Raw records:
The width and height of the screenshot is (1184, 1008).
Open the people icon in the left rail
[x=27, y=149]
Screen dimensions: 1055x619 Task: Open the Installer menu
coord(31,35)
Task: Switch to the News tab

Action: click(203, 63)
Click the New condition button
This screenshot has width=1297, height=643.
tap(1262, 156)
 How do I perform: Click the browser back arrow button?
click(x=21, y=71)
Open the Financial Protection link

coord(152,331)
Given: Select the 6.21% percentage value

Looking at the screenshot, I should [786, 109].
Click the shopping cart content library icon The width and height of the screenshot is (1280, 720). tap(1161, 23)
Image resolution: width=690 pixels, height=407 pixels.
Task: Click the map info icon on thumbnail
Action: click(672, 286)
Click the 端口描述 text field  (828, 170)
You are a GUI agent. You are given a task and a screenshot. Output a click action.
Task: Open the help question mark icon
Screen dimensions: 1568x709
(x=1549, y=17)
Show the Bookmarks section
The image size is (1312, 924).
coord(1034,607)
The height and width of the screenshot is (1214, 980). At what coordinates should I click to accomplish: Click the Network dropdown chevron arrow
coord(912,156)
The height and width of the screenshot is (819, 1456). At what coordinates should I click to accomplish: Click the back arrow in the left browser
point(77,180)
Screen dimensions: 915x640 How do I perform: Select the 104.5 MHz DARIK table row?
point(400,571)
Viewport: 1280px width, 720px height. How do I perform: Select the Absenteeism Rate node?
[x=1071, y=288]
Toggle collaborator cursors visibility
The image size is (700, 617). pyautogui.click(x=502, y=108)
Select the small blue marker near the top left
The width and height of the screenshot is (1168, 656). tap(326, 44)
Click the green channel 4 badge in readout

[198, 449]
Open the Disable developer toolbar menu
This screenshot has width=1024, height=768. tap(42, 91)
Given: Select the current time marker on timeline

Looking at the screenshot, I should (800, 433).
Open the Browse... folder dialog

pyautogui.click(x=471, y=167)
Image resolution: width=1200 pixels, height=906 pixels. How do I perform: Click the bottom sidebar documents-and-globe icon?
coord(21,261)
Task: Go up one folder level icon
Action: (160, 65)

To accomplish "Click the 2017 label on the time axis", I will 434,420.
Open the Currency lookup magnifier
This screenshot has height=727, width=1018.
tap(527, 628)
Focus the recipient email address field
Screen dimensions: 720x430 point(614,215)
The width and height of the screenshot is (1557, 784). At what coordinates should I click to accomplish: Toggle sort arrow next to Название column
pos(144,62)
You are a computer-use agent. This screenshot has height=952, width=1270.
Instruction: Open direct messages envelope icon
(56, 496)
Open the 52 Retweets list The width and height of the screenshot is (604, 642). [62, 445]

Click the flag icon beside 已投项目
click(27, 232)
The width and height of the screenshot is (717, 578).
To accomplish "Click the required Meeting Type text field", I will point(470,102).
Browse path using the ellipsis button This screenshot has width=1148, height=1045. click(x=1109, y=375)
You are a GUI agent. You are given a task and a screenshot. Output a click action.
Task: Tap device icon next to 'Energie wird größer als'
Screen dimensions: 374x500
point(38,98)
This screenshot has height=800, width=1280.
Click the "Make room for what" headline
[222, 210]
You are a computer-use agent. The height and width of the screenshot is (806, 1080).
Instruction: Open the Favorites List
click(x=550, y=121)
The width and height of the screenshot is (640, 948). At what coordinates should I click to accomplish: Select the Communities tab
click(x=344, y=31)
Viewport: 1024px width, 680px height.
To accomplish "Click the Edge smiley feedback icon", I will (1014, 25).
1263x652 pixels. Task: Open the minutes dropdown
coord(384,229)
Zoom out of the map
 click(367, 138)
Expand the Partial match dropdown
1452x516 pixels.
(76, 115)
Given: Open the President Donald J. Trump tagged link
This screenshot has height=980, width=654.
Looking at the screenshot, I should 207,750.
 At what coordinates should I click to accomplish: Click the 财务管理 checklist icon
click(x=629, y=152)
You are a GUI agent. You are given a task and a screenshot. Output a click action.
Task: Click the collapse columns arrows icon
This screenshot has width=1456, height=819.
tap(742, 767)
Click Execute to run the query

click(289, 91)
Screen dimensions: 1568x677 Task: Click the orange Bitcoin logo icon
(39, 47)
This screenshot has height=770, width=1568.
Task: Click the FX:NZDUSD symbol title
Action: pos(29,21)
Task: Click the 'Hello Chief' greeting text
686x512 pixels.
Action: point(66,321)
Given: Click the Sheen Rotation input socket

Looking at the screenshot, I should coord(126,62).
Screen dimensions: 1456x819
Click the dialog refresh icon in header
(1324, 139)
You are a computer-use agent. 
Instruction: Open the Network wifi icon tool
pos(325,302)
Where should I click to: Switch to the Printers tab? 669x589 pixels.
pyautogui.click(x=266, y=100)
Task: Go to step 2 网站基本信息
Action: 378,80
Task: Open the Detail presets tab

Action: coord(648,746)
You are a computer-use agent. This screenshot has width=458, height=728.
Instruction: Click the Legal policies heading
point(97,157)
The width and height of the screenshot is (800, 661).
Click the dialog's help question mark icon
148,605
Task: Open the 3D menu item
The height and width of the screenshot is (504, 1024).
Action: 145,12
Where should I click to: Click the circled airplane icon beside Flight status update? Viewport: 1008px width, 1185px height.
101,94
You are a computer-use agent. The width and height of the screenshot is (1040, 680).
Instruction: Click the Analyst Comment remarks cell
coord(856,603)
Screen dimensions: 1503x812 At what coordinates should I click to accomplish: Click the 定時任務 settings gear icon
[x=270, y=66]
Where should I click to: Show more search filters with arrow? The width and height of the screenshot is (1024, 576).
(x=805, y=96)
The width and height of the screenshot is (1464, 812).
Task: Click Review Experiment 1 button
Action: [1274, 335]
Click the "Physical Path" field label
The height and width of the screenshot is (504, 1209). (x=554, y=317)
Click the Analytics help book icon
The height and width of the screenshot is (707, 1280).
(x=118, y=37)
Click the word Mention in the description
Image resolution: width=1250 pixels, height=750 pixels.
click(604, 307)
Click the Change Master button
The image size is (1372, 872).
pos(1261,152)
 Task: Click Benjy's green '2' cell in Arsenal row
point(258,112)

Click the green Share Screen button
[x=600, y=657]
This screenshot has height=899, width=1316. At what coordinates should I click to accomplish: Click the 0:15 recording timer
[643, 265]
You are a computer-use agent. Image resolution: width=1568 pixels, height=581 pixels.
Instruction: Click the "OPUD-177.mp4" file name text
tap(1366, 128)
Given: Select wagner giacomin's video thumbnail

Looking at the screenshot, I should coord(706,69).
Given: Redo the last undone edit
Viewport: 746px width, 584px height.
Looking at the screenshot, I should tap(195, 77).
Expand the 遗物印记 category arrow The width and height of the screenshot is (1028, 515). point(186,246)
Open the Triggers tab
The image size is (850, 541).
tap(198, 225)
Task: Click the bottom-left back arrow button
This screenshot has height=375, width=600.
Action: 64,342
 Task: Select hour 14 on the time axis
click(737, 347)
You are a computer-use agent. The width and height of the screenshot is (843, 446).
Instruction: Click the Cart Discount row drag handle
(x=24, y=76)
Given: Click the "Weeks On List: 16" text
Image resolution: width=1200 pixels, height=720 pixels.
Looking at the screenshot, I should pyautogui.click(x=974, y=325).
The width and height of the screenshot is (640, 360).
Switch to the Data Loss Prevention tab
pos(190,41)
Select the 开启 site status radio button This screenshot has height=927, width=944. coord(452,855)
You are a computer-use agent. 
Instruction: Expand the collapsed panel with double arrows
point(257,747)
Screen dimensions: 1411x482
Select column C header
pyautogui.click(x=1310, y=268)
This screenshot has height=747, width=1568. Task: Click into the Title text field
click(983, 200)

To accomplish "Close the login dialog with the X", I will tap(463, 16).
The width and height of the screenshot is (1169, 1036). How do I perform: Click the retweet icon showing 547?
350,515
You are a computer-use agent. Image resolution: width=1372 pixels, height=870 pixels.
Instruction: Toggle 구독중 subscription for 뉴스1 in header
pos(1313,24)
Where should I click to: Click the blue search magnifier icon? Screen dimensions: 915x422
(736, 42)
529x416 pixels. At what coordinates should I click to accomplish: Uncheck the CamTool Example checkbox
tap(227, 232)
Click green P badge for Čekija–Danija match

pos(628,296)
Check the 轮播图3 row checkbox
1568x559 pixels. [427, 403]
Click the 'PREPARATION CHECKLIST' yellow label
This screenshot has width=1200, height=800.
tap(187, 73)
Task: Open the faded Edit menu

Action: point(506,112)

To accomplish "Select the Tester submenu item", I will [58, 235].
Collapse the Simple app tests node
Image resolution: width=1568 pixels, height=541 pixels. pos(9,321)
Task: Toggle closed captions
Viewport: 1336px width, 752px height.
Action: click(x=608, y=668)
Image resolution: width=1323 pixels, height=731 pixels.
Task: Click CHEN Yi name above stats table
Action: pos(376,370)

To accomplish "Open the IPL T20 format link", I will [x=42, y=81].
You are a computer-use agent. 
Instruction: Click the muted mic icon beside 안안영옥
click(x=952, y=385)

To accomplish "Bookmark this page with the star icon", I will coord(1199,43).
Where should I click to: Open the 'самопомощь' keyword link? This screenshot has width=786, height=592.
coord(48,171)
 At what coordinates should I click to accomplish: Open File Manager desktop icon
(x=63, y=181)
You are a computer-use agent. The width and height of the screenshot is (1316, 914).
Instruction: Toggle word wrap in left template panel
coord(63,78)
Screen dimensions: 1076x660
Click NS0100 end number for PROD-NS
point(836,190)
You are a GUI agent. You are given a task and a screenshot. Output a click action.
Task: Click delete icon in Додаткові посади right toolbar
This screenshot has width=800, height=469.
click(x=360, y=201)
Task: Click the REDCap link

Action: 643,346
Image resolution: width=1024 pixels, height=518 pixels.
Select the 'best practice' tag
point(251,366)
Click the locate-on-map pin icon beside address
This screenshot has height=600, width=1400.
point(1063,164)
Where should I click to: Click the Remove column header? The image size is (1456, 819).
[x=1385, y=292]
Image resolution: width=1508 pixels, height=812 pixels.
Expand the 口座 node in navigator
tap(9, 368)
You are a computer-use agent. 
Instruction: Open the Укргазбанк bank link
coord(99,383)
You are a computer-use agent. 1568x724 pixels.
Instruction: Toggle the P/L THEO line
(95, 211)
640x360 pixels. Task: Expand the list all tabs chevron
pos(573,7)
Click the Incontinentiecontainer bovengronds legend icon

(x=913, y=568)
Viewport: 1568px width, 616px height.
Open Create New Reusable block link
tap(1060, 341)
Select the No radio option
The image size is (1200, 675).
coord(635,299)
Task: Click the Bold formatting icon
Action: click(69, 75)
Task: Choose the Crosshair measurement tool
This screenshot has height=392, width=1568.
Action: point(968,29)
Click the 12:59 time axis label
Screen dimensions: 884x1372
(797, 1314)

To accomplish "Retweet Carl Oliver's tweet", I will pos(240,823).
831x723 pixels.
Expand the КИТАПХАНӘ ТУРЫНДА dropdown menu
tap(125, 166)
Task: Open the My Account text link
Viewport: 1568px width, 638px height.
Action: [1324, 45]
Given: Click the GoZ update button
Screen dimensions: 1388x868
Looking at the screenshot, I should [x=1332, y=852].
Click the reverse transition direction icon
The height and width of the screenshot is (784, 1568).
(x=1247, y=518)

Task details:
Express as a JSON list of strings, one per line, the lines running from the one containing "Expand the 遗物印记" through the one containing "(x=24, y=76)", skipping blank lines. Include both of those lines and nothing outside them.

Solution below:
[
  "Expand the 遗物印记 category arrow The width and height of the screenshot is (1028, 515). point(186,246)",
  "Open the Triggers tab",
  "The image size is (850, 541).",
  "tap(198, 225)",
  "Task: Click the bottom-left back arrow button",
  "This screenshot has height=375, width=600.",
  "Action: 64,342",
  " Task: Select hour 14 on the time axis",
  "click(737, 347)",
  "You are a computer-use agent. The width and height of the screenshot is (843, 446).",
  "Instruction: Click the Cart Discount row drag handle",
  "(x=24, y=76)"
]